• _GOAL OF THE EXERCISE_: Update the listing from the line with "Toggle visibility of the SoftpediaTest layer" to the line with "Action: click(x=1165, y=26)", both included, by replacing "Triggers" with "Properties" and leaving everything else unchanged. Give only those lines, and leave the pictures out.
>> Start MATERIAL SHOWN
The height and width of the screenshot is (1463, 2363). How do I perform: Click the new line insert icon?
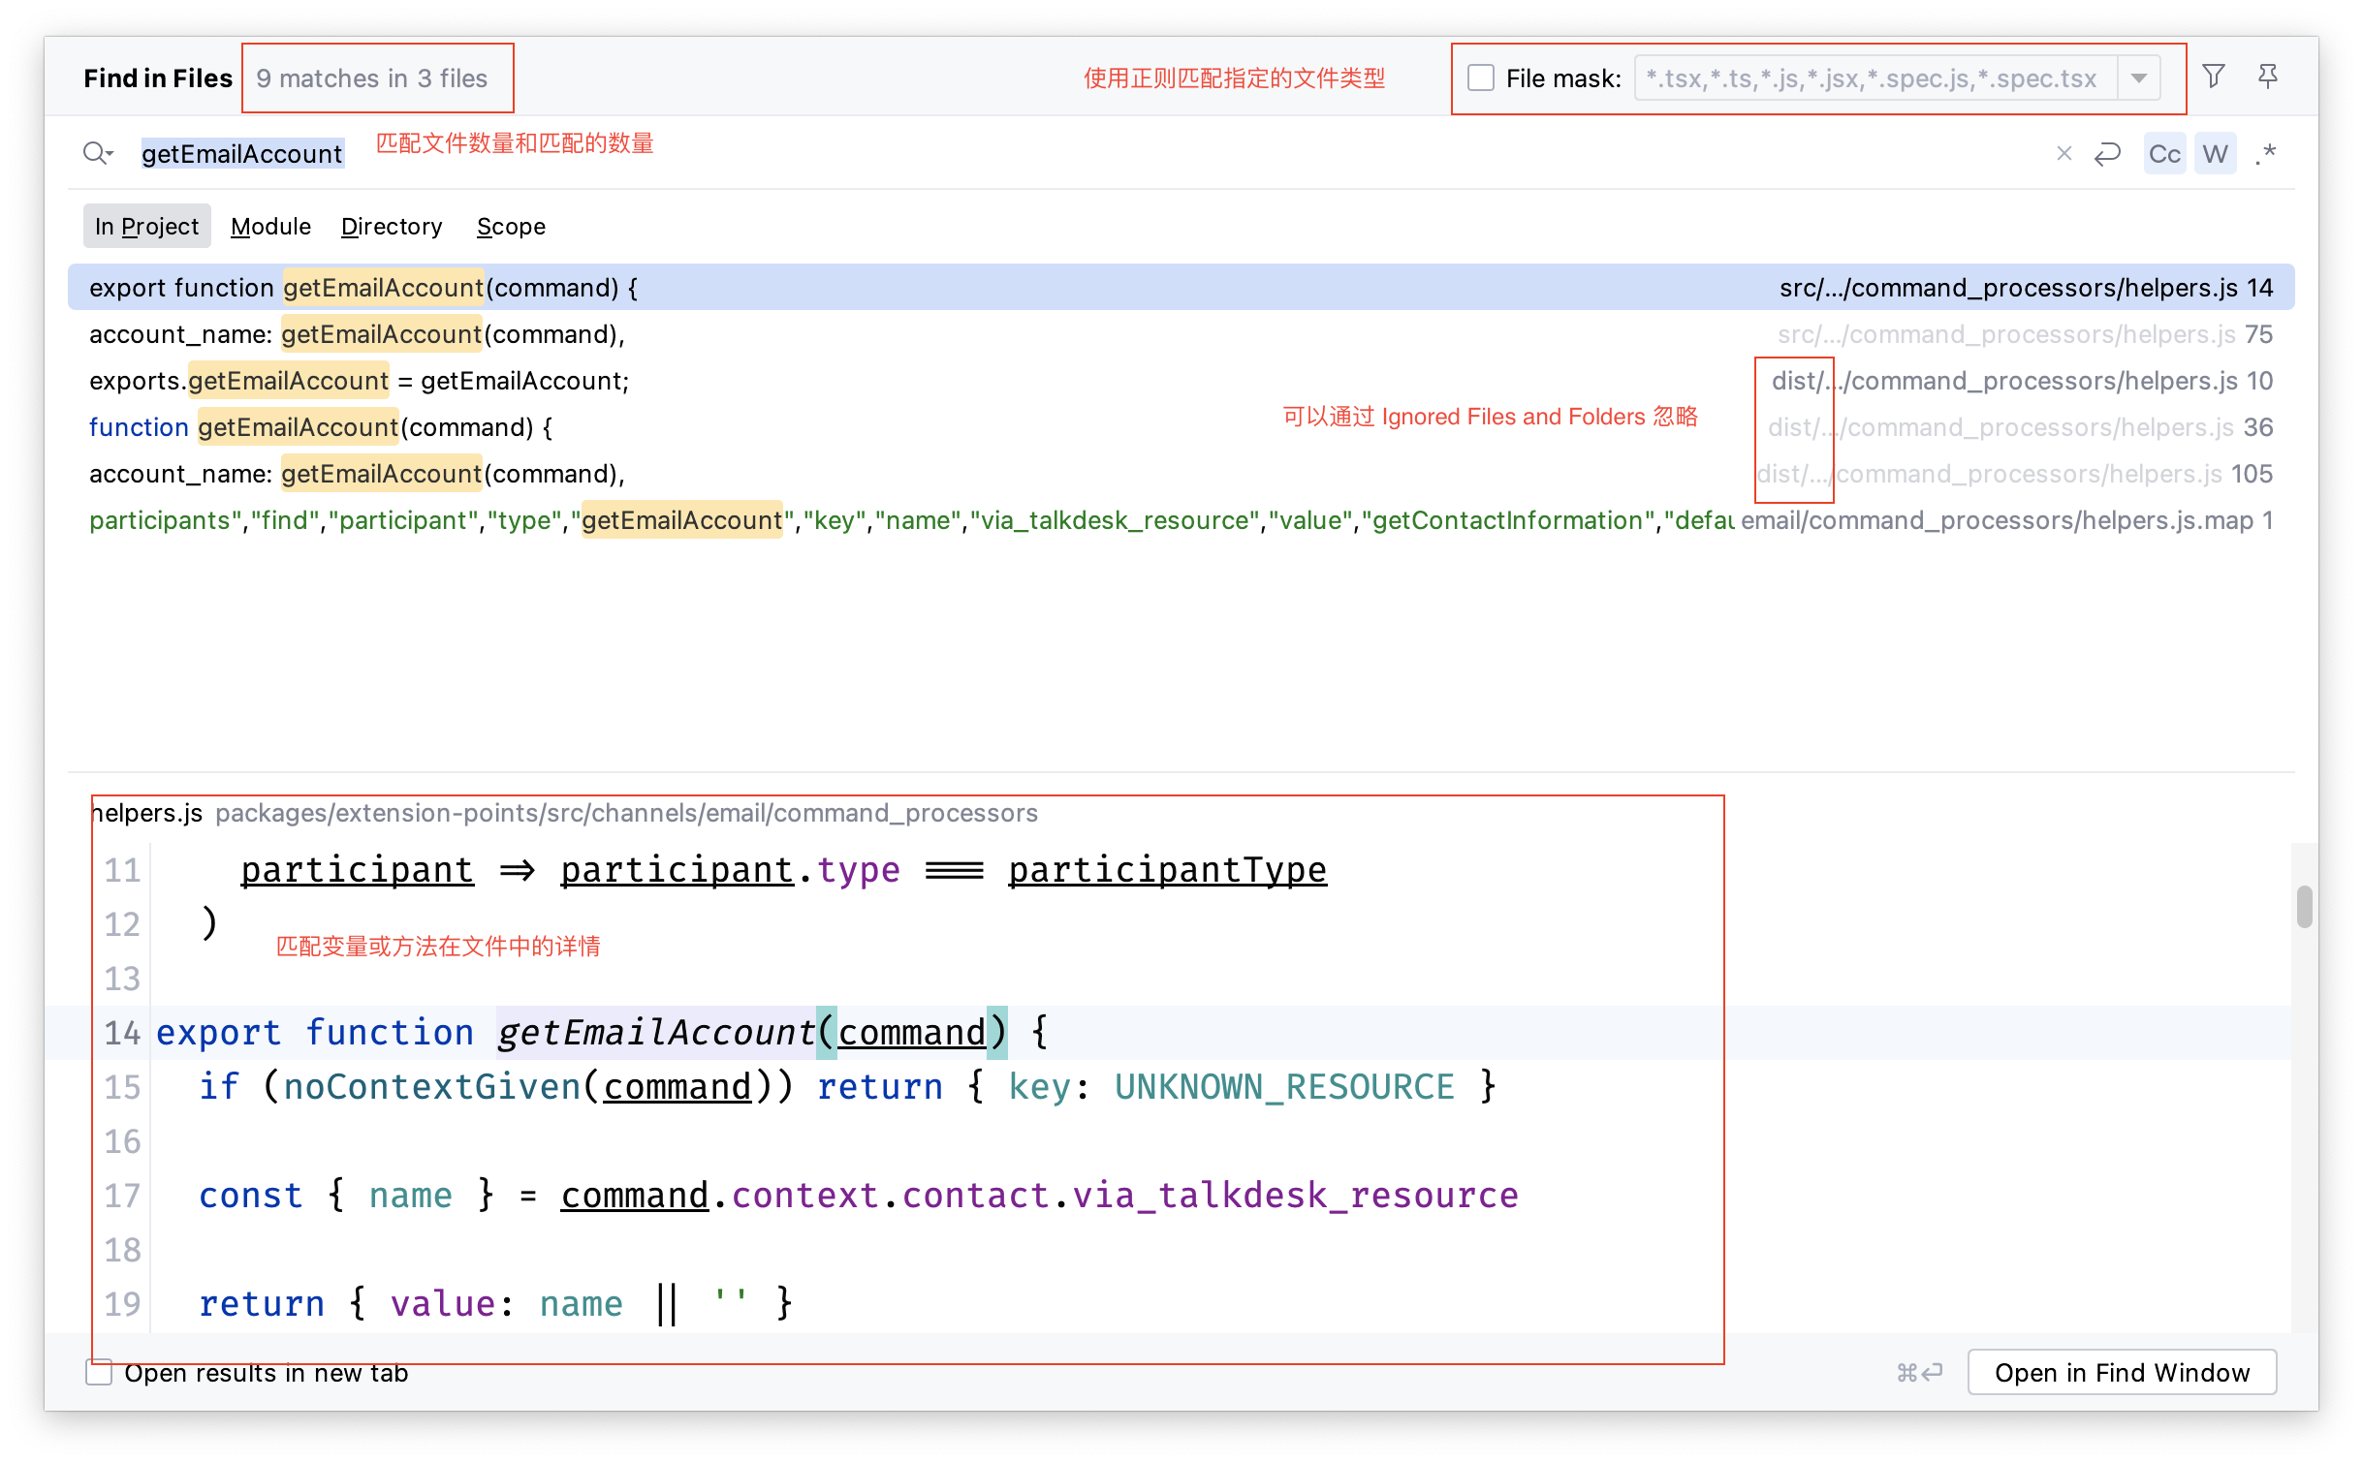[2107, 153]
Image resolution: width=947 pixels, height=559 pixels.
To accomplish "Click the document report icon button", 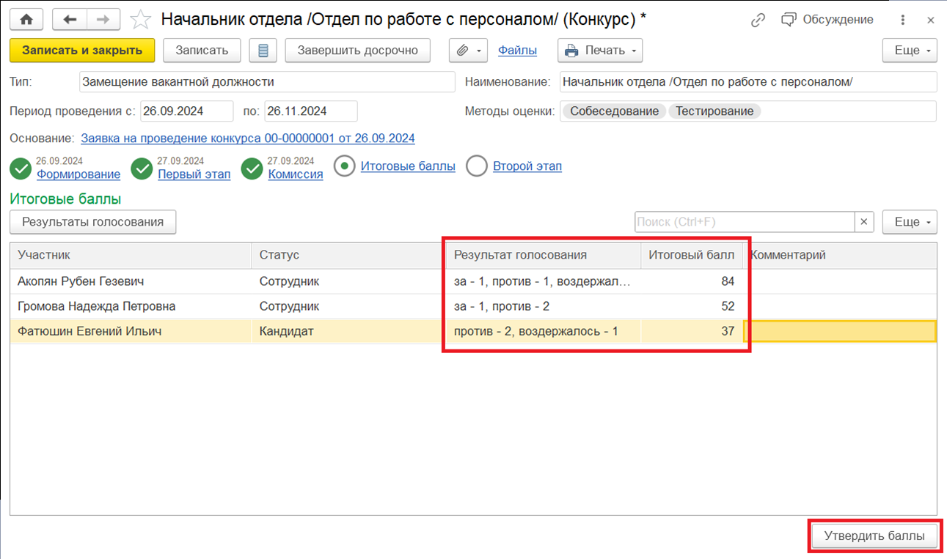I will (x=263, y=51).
>> End MATERIAL SHOWN
>> Start MATERIAL SHOWN
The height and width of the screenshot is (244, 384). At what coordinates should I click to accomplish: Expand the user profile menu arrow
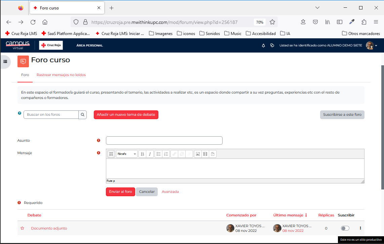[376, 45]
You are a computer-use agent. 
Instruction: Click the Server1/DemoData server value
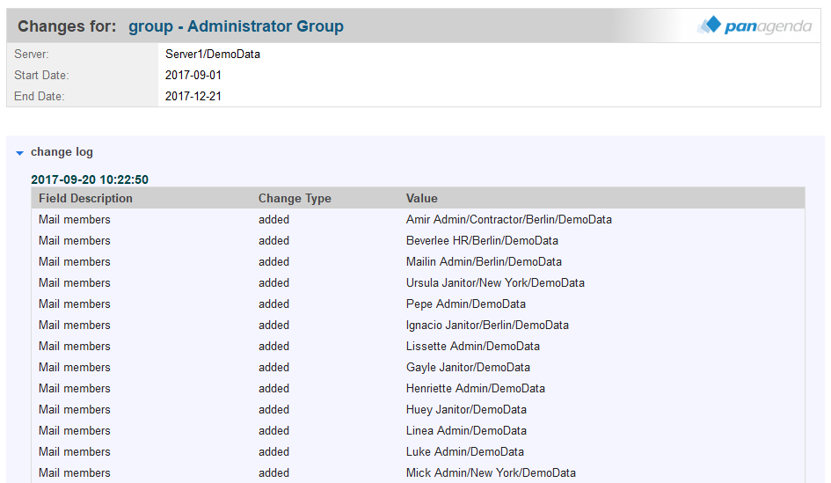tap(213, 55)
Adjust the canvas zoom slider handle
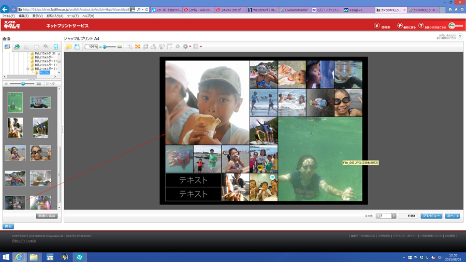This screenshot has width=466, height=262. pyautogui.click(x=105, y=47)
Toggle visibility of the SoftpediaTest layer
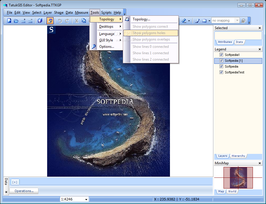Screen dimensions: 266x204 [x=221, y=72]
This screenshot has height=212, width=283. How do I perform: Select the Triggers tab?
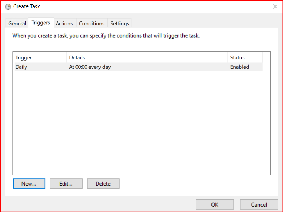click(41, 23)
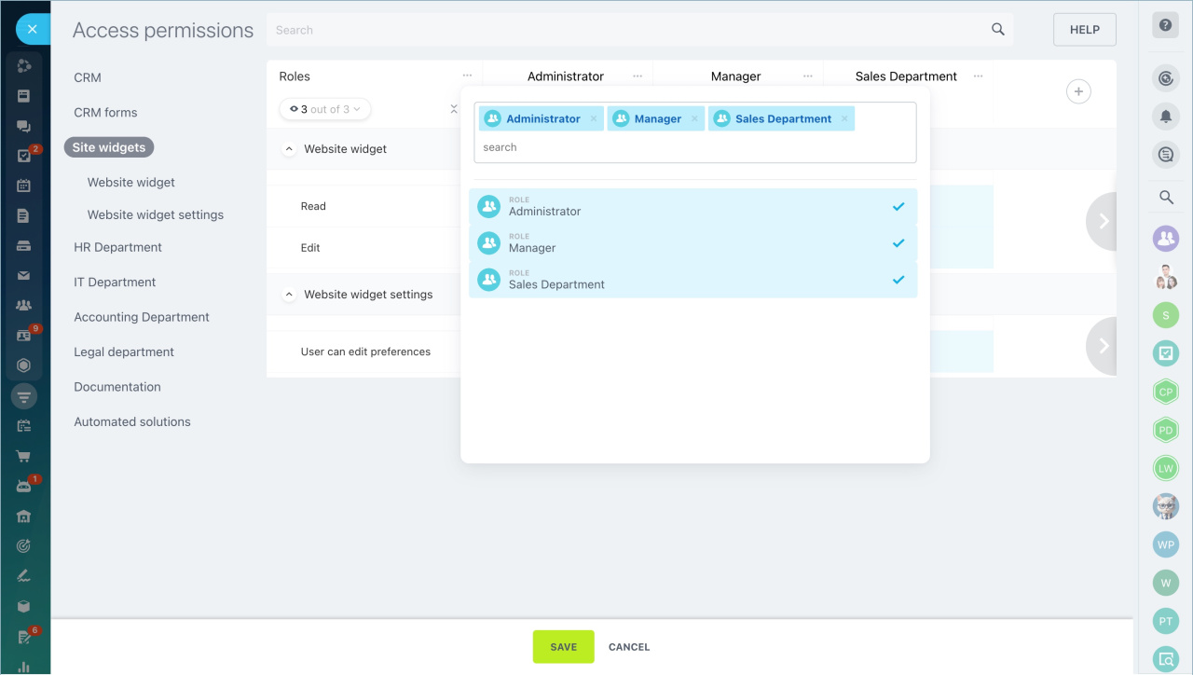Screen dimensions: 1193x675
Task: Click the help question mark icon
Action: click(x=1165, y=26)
>> End MATERIAL SHOWN
• _TASK ANSWER_:
Toggle visibility of the SoftpediaTest layer
Screen dimensions: 266x204 [x=221, y=72]
This screenshot has height=212, width=283. How do I perform: Select the Properties tab?
click(41, 23)
Screen dimensions: 1193x675
Task: Click the help question mark icon
Action: click(x=1165, y=26)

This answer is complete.